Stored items

----------------------------------------

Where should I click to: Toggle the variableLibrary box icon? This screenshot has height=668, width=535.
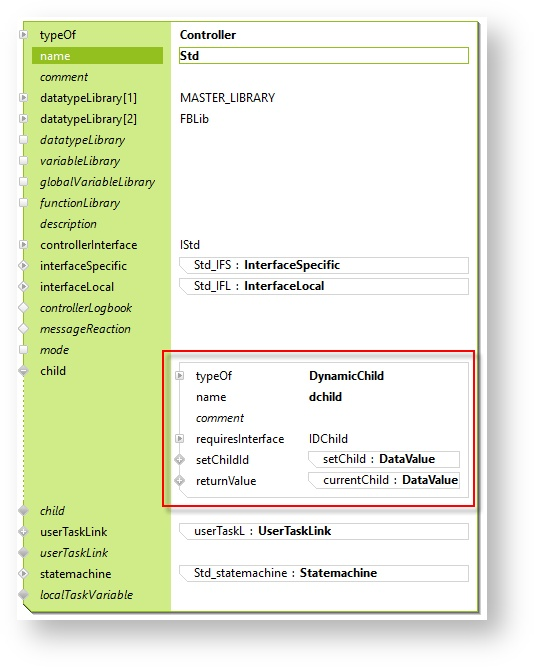click(x=23, y=161)
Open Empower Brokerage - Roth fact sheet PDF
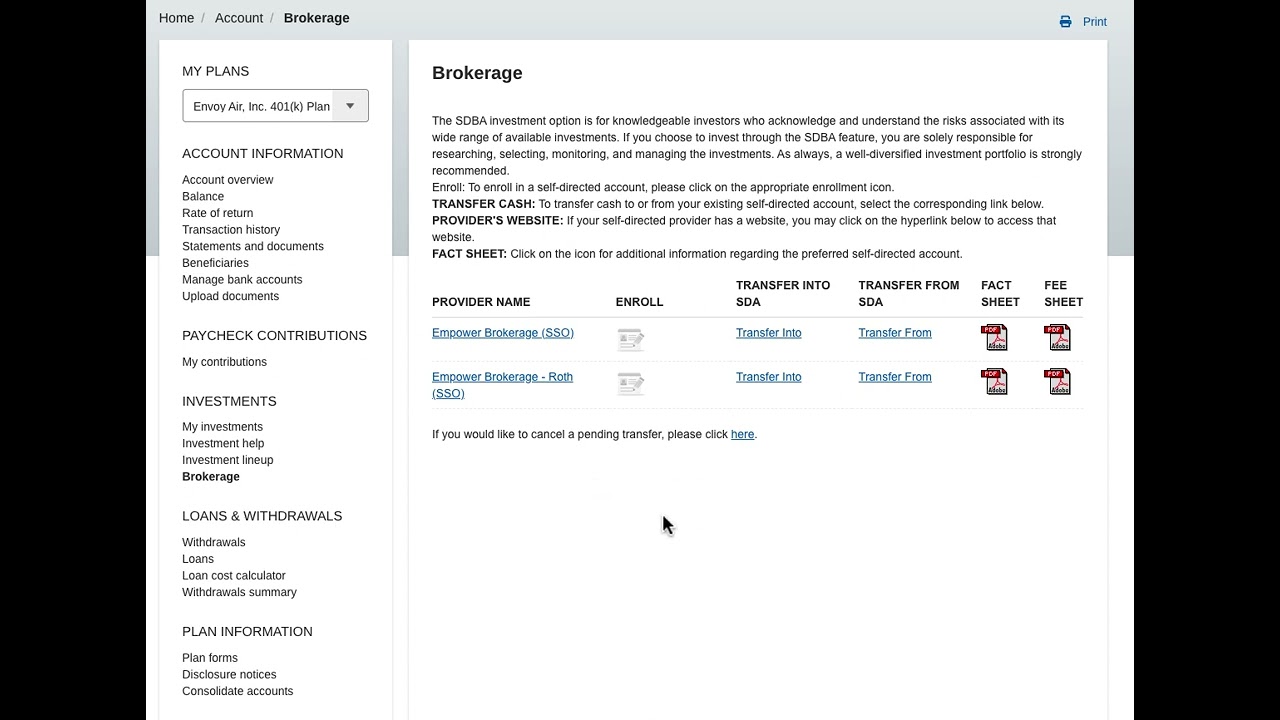This screenshot has width=1280, height=720. click(995, 382)
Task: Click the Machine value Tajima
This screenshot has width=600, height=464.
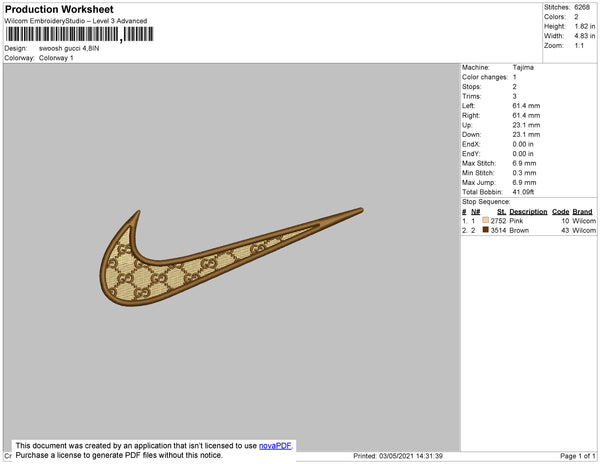Action: 525,67
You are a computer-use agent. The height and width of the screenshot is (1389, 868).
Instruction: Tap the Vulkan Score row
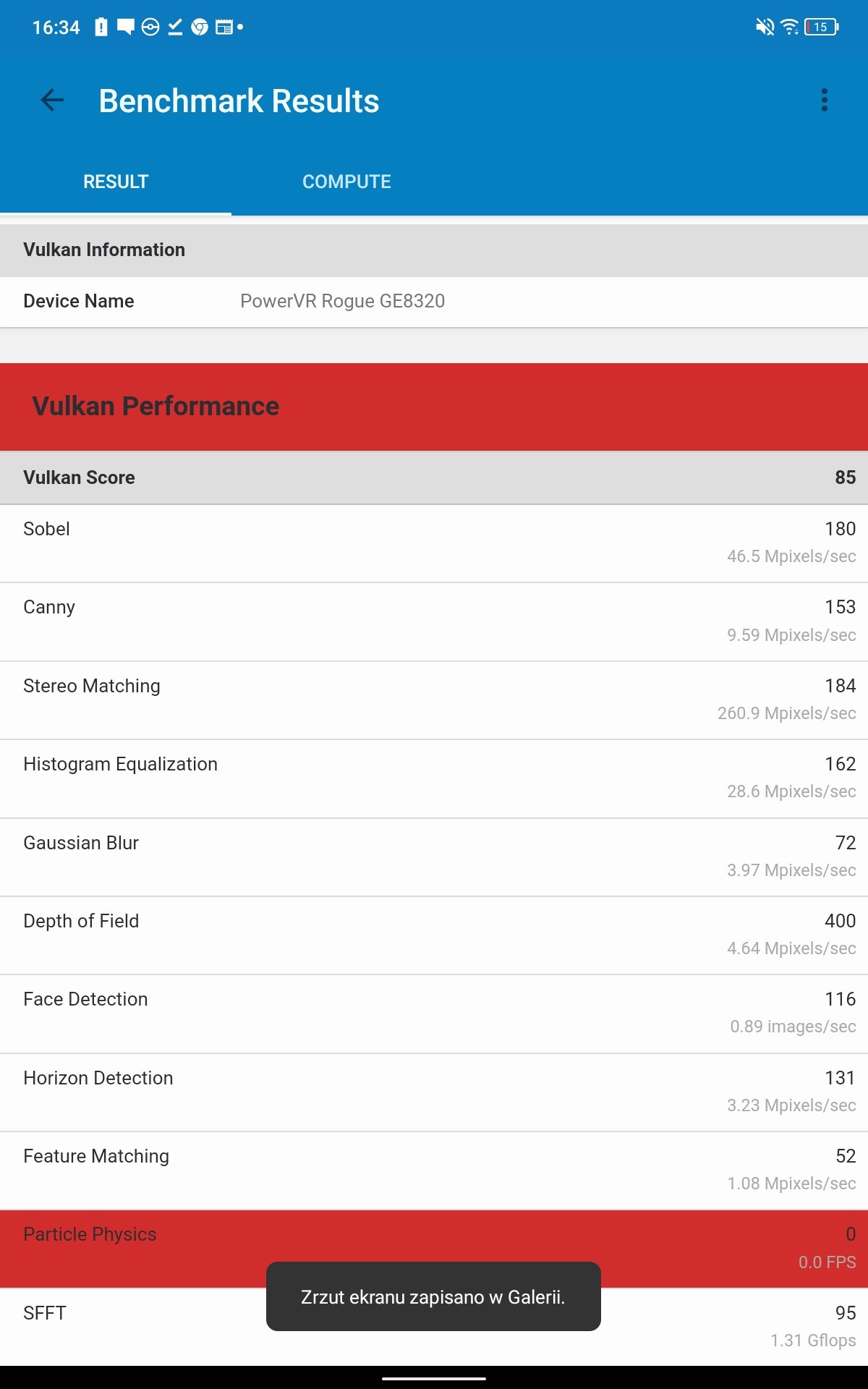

----------------------------------------

TASK DESCRIPTION -> Leave the pictures out and reproduce all of the records exactly.

YOUR RESPONSE ->
Where should I click to: Toggle the variableLibrary box icon? This screenshot has height=668, width=535.
click(x=23, y=161)
Open Empower Brokerage - Roth fact sheet PDF
This screenshot has width=1280, height=720. click(995, 382)
Task: Click the Machine value Tajima
This screenshot has width=600, height=464.
Action: 525,67
You are a computer-use agent. The height and width of the screenshot is (1389, 868).
Instruction: Tap the Vulkan Score row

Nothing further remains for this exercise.